From d0819177ef1c6f86a588e3d2700ecff638f83b4a Mon Sep 17 00:00:00 2001
From: Justin Pryzby
Date: Wed, 8 Jan 2020 19:23:51 -0600
Subject: [PATCH v4 1/2] Make more clear the computation of min/max IO..
..and specifically the double use and effect of correlation.
Avoid re-use of the "pages_fetched" variable
---
src/backend/optimizer/path/costsize.c | 47 +++++++++++++++++++----------------
1 file changed, 25 insertions(+), 22 deletions(-)
diff --git a/src/backend/optimizer/path/costsize.c b/src/backend/optimizer/path/costsize.c
index b5a0033..bdc23a0 100644
--- a/src/backend/optimizer/path/costsize.c
+++ b/src/backend/optimizer/path/costsize.c
@@ -491,12 +491,13 @@ cost_index(IndexPath *path, PlannerInfo *root, double loop_count,
csquared;
double spc_seq_page_cost,
spc_random_page_cost;
- Cost min_IO_cost,
+ double min_pages_fetched, /* The min and max page count based on index correlation */
+ max_pages_fetched;
+ Cost min_IO_cost, /* The min and max cost based on index correlation */
max_IO_cost;
QualCost qpqual_cost;
Cost cpu_per_tuple;
double tuples_fetched;
- double pages_fetched;
double rand_heap_pages;
double index_pages;
@@ -579,7 +580,8 @@ cost_index(IndexPath *path, PlannerInfo *root, double loop_count,
* (just after a CLUSTER, for example), the number of pages fetched should
* be exactly selectivity * table_size. What's more, all but the first
* will be sequential fetches, not the random fetches that occur in the
- * uncorrelated case. So if the number of pages is more than 1, we
+ * uncorrelated case (the index is expected to read fewer pages, *and* each
+ * page read is cheaper). So if the number of pages is more than 1, we
* ought to charge
* spc_random_page_cost + (pages_fetched - 1) * spc_seq_page_cost
* For partially-correlated indexes, we ought to charge somewhere between
@@ -604,17 +606,17 @@ cost_index(IndexPath *path, PlannerInfo *root, double loop_count,
* pro-rate the costs for one scan. In this case we assume all the
* fetches are random accesses.
*/
- pages_fetched = index_pages_fetched(tuples_fetched * loop_count,
+ max_pages_fetched = index_pages_fetched(tuples_fetched * loop_count,
baserel->pages,
(double) index->pages,
root);
if (indexonly)

[EXERCISE DESCRIPTION] Write out the part of the patch that begins at "From d0819177ef1c6f86a588e3d2700ecff638f83b4a Mon" and ends after "effect of correlation.", substituting "dual use" for "double use".

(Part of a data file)
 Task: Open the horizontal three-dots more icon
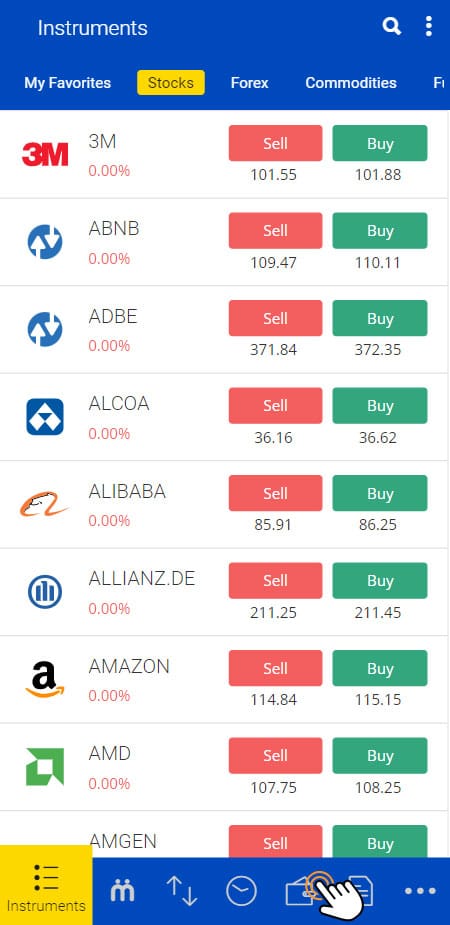coord(420,891)
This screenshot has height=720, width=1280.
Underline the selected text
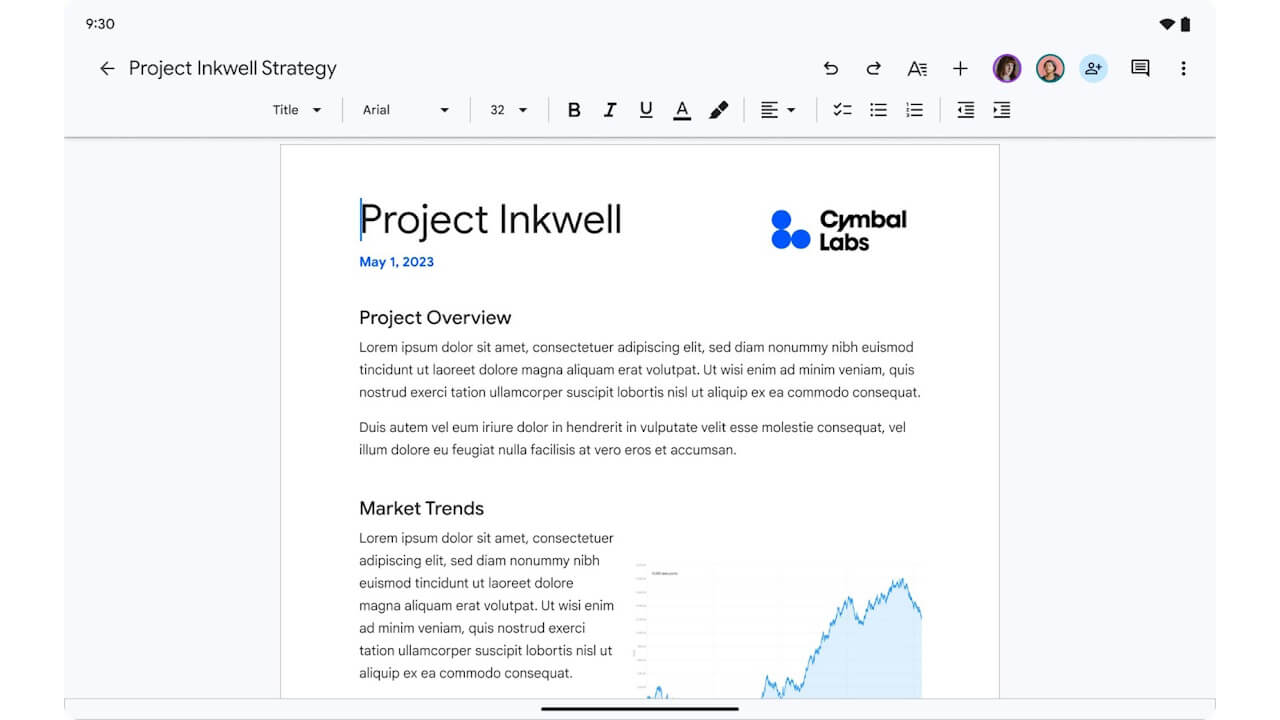[x=646, y=110]
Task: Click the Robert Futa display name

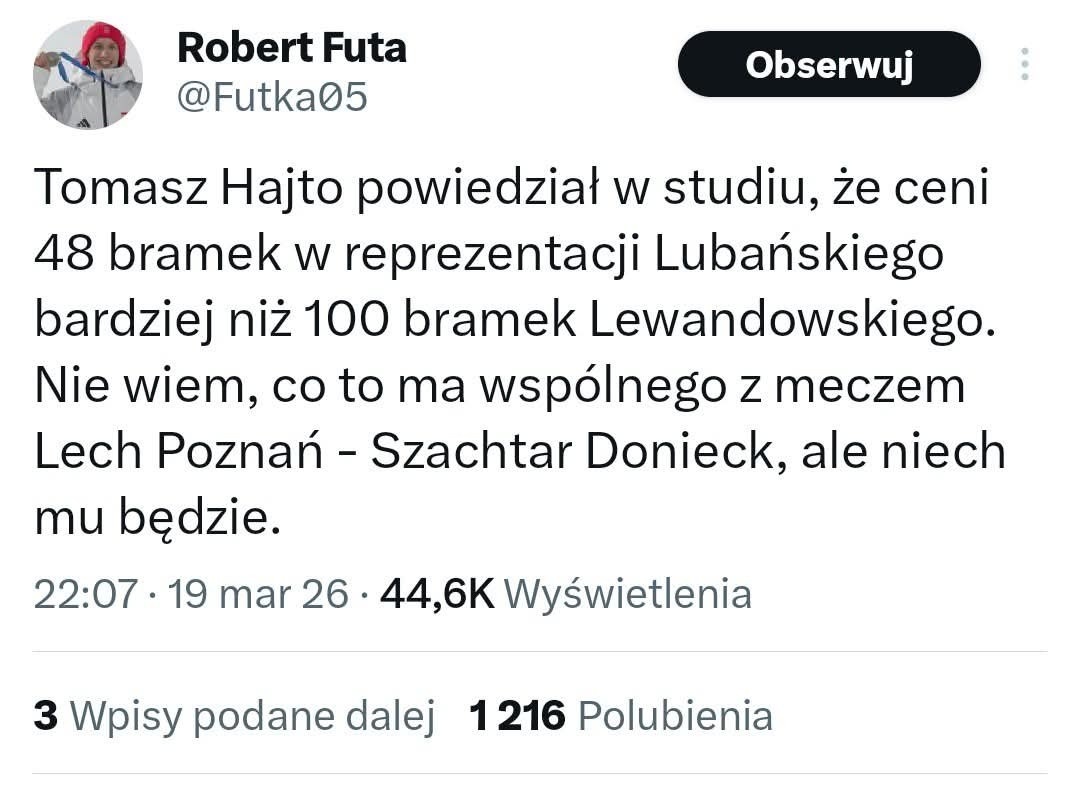Action: click(x=291, y=47)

[RESULT]
From d0819177ef1c6f86a588e3d2700ecff638f83b4a Mon Sep 17 00:00:00 2001
From: Justin Pryzby
Date: Wed, 8 Jan 2020 19:23:51 -0600
Subject: [PATCH v4 1/2] Make more clear the computation of min/max IO..
..and specifically the dual use and effect of correlation.